The second element in the LSA comparison framework pertains to assessment design, which typically begins with a description of the assessment framework. The assessment framework defines the domain and the scope measured by the assessment. PISA assesses broader thinking skills that are not intended to be tied to a specific curriculum. In comparison, NAEP (see for example, the 2022–2024 mathematics framework; National Assessment Governing Board, 2022) and NAS (e.g., NCERT, 2021a, p. 7) are national assessments that do target national curricular objectives and learning outcomes. Either way, the assessment framework defines the domains and the scope of the assessment. Furthermore, the assessment framework includes descriptions of the test length (i.e., number of items administered to each student), allotted testing time, distributions of items across subdomains and difficulties, assessment mode (paper-based, digital-based, or computer-adaptive), and item and response formats (e.g., selected response, constructed response). When learning outcomes are compared across years (or other periods), the assessment framework should describe the proportion of new and trend (i.e., anchor or equating) items. The framework also provides details on the matrix-sampling design to assign items to test forms. If sampled students are assessed on multiple subjects, this should also be explained in the assessment design. If a linear PBA is used, the linear test forms are described. If a multistage adaptive CBA is used, the algorithm and adaptive test paths are typically described. This includes a description of how students are routed (e.g., based on intermediate total scores on automatically scoreable items). Another important component of the assessment design is formed by the questionnaires: Whether and which questionnaires are used to provide contextual information for the interpretation of the results related to student proficiency? Which questionnaires (student, school, teacher, parent) are used and what questions do they contain? How much time is allotted for the questionnaires? Are the questionnaires an integrated part of the design or are they optional?
The third element of the LSA comparison framework centers on the analysis methodology, which in many LSAs involves the application of statistical tools ranging from basic data quality checks to advanced psychometric modeling. Many analyses are intricately linked to the sampling design, such as the utilization of sampling weights, and to the assessment design, which entails handling item responses. However, the focal point within our framework revolves around the techniques employed for the generation of the eventually reported group-level results on student proficiency. Consequently, the emphasis in the discussion here lies less on the specific methodologies used for the test and item analyses and more on the methodology underpinning the group-level proficiency scores.
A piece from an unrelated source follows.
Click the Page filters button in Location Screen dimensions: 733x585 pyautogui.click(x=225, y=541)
Many LSAs rely on item response theory (IRT) methods and IRT-based scaling models to construct measures of student proficiency. However, notable variations exist among LSAs concerning the application of IRT methods, including the specific IRT model utilized and the methodology used to calibrate (i.e., estimate) its parameters (von Davier and Sinharay, 2014). Moreover, the use of contextual information in so-called conditioning models, consisting of regressions of proficiency on background variables, can significantly differ across various LSAs (Wu, 2005; von Davier et al., 2009). If plausible values (PVs), which are multiple draws from the posterior proficiency distribution, serve as the proficiency measure for reporting distributions and summary statistics (Wu, 2005; von Davier et al., 2009; Marsman et al., 2016), it is important that it is described how they are computed and what conditioning variables are used in their computation (e.g., cognitive item responses and questionnaire responses).
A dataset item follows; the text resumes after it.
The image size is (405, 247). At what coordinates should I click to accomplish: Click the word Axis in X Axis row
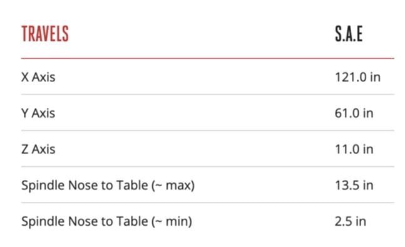(43, 77)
The fourth and final element of the LSA comparison framework addresses the approach to reporting. In our case, this adheres to the metrics (i.e., the type of statistics) that are reported and the levels at which they are reported. Reporting levels can be related to geographical areas (e.g., country, region, state, district) but also to other grouping variables (e.g., related to school type, demographic information). In general, results are reported as descriptive statistics, including mean scale scores, their corresponding standard deviations and/or standard errors, alongside the proportion of students performing at each of several proficiency levels. Such proficiency levels (e.g., basic, proficient, advanced) are typically defined in relation to the IRT-based scale score and can be illustrated by items that are at a given level (item mapping).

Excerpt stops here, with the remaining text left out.